The seconds uses the CPS-encoded delimited continuation monad directly:


module CPSYield : YIELD = struct
  type ('i, 'o, 'r) yield =
    { cont : 'b . ('r -> ('i, 'o, 'b) iterator) -> ('i, 'o, 'b) iterator }

  let return x = { cont = fun k -> k x }

  let (>>=) m f = { cont = fun k -> m.cont (fun x -> (f x).cont k) }

  let yield v = { cont = fun k -> Susp (v, k) }

  let run e = e.cont (fun r -> Result r)
end

This is the standard CPS monad with answer type polymorphism, as given by Kiselyov. Now yield e is shift $ return . Susp e, and run e is equivalent to reset $ e >>= return . Result). This is sufficient but a bit bare-bones. Let's build from here:


module YieldT (Y : YIELD) = struct
  include Y

In the simplest case, generators simply yield successive values. The result of the computation is the value itself, that can be updated for the next cycle:


let rec repeat x = yield x >>= repeat
  let rec from i = yield i >>= fun j -> from (succ j)

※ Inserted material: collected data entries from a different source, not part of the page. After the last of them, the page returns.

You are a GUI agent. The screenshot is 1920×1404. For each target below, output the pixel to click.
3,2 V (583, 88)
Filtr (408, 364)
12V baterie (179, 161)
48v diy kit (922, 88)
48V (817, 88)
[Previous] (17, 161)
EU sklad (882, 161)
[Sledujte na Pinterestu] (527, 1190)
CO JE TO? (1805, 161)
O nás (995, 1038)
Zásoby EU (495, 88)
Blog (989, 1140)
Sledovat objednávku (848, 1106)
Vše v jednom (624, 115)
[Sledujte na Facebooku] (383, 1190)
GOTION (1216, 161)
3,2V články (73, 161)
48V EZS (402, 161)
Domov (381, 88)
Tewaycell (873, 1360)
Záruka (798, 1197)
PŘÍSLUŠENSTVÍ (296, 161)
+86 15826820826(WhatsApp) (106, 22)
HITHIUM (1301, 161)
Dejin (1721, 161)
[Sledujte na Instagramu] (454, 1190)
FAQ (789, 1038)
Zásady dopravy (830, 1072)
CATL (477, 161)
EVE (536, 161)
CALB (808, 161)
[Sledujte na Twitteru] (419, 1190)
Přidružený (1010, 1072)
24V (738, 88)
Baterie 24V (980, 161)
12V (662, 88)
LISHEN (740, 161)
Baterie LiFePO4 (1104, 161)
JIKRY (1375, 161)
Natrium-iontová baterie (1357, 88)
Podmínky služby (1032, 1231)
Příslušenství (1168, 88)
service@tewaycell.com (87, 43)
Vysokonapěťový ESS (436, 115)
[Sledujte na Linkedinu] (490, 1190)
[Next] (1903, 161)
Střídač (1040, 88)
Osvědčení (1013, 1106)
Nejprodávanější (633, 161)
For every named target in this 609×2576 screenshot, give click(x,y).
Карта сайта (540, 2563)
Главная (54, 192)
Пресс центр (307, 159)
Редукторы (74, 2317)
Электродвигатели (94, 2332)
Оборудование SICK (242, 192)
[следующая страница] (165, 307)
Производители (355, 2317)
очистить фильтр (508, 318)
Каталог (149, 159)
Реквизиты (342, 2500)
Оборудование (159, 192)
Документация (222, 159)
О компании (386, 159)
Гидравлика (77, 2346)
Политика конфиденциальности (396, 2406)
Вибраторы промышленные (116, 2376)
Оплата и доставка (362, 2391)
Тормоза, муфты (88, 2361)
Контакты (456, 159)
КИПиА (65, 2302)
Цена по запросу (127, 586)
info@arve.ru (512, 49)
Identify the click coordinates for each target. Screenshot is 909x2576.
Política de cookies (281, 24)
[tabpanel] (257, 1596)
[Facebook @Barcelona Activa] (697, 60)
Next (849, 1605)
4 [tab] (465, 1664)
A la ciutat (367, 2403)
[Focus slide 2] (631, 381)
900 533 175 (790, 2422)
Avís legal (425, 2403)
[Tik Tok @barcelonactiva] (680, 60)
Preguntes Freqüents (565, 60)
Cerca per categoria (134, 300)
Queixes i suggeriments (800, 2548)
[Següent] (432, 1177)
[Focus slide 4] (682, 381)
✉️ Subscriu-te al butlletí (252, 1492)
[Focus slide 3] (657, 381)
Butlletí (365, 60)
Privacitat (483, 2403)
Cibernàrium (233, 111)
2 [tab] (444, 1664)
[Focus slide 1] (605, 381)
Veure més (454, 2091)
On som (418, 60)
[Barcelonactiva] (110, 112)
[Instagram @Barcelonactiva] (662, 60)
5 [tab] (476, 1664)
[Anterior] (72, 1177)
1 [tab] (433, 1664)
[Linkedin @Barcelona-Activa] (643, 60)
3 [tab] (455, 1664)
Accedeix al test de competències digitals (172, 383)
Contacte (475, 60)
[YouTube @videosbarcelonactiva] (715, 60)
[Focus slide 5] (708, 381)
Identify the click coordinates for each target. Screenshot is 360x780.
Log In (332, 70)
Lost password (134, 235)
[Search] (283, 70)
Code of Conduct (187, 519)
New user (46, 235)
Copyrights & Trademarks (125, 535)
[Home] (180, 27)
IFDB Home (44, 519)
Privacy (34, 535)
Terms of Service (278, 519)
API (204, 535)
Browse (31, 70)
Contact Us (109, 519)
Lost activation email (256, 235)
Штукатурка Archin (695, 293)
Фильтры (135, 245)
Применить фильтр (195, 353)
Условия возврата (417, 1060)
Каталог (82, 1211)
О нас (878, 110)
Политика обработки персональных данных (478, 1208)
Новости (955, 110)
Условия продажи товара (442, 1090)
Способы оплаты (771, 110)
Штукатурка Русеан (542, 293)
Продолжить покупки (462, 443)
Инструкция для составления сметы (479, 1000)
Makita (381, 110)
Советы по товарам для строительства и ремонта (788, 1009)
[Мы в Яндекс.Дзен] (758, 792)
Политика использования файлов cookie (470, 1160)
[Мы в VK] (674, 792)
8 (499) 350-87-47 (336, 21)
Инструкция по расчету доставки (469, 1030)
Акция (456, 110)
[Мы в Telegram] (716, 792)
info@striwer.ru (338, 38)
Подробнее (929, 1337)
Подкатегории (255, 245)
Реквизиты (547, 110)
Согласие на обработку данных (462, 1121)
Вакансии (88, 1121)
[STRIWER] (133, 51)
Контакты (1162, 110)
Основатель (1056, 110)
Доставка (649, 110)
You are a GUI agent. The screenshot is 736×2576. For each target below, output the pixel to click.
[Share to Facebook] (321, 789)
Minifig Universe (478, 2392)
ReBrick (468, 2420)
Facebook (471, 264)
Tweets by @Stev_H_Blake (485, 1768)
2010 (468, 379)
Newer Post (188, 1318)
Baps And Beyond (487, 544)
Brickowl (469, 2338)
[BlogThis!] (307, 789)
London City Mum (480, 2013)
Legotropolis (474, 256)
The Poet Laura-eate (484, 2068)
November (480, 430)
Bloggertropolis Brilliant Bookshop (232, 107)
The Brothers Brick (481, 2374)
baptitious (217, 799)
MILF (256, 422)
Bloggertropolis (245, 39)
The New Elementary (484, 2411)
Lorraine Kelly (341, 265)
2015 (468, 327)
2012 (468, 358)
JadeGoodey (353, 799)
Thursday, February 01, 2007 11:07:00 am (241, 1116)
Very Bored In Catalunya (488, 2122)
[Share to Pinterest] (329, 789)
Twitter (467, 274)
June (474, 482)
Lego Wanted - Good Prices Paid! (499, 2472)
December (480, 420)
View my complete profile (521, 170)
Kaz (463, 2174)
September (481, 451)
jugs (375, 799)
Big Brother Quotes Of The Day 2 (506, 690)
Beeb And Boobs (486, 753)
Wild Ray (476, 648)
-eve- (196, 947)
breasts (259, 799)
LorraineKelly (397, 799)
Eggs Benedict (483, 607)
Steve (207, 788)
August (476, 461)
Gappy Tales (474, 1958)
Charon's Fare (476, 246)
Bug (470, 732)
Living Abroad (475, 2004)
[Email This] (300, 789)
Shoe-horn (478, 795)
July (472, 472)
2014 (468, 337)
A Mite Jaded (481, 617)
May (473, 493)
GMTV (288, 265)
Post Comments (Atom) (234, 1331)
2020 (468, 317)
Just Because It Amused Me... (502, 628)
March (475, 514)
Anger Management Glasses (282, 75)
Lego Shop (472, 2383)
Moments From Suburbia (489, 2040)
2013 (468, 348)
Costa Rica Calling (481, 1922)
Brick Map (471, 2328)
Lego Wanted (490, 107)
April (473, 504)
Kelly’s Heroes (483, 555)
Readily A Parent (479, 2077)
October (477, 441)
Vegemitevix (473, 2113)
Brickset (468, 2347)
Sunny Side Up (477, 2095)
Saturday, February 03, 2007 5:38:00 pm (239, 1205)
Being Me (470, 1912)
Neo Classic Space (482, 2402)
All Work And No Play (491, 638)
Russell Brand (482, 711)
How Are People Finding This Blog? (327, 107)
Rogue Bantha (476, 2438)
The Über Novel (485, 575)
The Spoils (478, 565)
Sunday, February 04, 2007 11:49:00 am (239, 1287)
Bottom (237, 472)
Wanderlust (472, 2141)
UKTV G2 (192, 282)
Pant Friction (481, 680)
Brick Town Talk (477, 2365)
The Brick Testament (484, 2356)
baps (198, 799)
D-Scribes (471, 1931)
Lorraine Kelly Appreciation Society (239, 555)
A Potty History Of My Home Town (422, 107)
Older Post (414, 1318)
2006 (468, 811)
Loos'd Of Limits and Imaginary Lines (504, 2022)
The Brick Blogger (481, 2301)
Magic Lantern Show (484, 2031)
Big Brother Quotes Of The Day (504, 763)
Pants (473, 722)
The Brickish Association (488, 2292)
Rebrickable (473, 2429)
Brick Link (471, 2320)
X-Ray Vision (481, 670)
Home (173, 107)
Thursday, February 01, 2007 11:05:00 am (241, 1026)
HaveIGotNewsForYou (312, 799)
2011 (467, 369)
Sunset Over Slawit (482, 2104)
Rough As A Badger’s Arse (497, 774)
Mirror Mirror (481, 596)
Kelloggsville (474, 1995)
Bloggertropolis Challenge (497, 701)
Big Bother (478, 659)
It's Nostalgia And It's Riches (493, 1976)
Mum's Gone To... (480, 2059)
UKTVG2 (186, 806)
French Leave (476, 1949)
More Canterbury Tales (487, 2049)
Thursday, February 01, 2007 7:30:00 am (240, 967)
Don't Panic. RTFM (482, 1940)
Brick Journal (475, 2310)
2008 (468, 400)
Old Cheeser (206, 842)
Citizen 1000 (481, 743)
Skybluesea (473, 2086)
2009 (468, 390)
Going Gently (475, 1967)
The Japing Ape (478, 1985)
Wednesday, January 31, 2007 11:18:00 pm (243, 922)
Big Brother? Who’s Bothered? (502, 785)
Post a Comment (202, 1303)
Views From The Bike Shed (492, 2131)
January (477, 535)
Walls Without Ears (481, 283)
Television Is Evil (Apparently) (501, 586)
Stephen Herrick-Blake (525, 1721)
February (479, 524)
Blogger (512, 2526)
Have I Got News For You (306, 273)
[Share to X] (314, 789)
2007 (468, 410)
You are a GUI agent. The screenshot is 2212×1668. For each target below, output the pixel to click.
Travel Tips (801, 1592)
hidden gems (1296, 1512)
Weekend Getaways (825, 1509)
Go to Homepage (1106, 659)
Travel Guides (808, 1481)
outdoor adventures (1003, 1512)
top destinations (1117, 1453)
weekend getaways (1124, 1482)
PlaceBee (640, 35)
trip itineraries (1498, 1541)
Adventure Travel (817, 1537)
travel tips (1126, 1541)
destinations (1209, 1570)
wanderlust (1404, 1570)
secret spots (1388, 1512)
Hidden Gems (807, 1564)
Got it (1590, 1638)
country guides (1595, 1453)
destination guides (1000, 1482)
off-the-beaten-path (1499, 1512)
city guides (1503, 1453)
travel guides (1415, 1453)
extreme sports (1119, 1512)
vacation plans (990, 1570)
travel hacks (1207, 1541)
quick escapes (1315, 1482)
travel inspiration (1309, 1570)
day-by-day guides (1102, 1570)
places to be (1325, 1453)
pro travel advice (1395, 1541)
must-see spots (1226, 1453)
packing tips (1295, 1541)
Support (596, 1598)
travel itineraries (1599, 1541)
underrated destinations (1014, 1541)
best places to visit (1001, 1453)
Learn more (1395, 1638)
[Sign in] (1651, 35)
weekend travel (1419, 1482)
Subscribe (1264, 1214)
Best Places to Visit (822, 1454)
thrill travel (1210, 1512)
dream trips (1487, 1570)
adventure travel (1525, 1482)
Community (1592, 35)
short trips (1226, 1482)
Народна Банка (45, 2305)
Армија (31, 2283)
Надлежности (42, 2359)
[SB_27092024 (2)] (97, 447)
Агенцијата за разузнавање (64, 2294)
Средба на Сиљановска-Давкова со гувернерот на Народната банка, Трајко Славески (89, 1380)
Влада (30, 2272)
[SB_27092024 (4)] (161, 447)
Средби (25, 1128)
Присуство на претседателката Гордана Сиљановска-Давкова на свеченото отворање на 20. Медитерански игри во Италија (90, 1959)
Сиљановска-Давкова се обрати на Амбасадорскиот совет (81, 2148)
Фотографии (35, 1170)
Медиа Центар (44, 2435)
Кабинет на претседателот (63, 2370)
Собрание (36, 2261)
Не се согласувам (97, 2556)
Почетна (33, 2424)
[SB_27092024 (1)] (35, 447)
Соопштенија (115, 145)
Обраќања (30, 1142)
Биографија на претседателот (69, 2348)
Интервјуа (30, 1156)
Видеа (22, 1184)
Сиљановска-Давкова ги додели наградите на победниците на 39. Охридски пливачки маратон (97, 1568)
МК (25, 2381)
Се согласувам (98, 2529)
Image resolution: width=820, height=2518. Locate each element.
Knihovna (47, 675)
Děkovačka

Transformers are a bit more involved in that they must consume the iterator and yield new values, in effect delimiting the control of the iterator they consume. The simplest transformer is obviously map:


let rec map f y =
    let rec go = function
    | Result r    -> return r
    | Susp (v, k) -> yield (f v) >>= fun _ -> go (k v)
    in go (run y)

(Note that the monadic fmap would only act on the result and not on the generated values.) In this case, the result of the computation is the mapped value of the original iterator, that must be continued with the original value. Truncating an iterator is straightforward:


let rec take n y =
    let rec go n = function
    | Result r -> return (Some r)
    | Susp (_, _) when n = 0 -> return None
    | Susp (v, k) -> yield v >>= fun x -> go (n - 1) (k x)
    in go n (run y)

Combining two generators is also straightforward:


let zip y1 y2 =
    let rec go = function
    | Result r1, Result r2 -> return (r1, r2)
    | Susp (v1, k1), Susp (v2, k2) ->
      yield (v1, v2) >>= fun (x1, x2) -> go (k1 x1, k2 x2)
    | _ -> failwith "zip"
    in go (run y1, run y2)
end

(Iterators that return early must be dealt with in a somewhat arbitrary way.) With this it is relatively straightforward to use iterators:


let ex1 y =
  let module Y = YieldT( (val y : YIELD) ) in
  foreach Y.(run (take 10 (map succ (from 0)))) (Printf.printf "%d ")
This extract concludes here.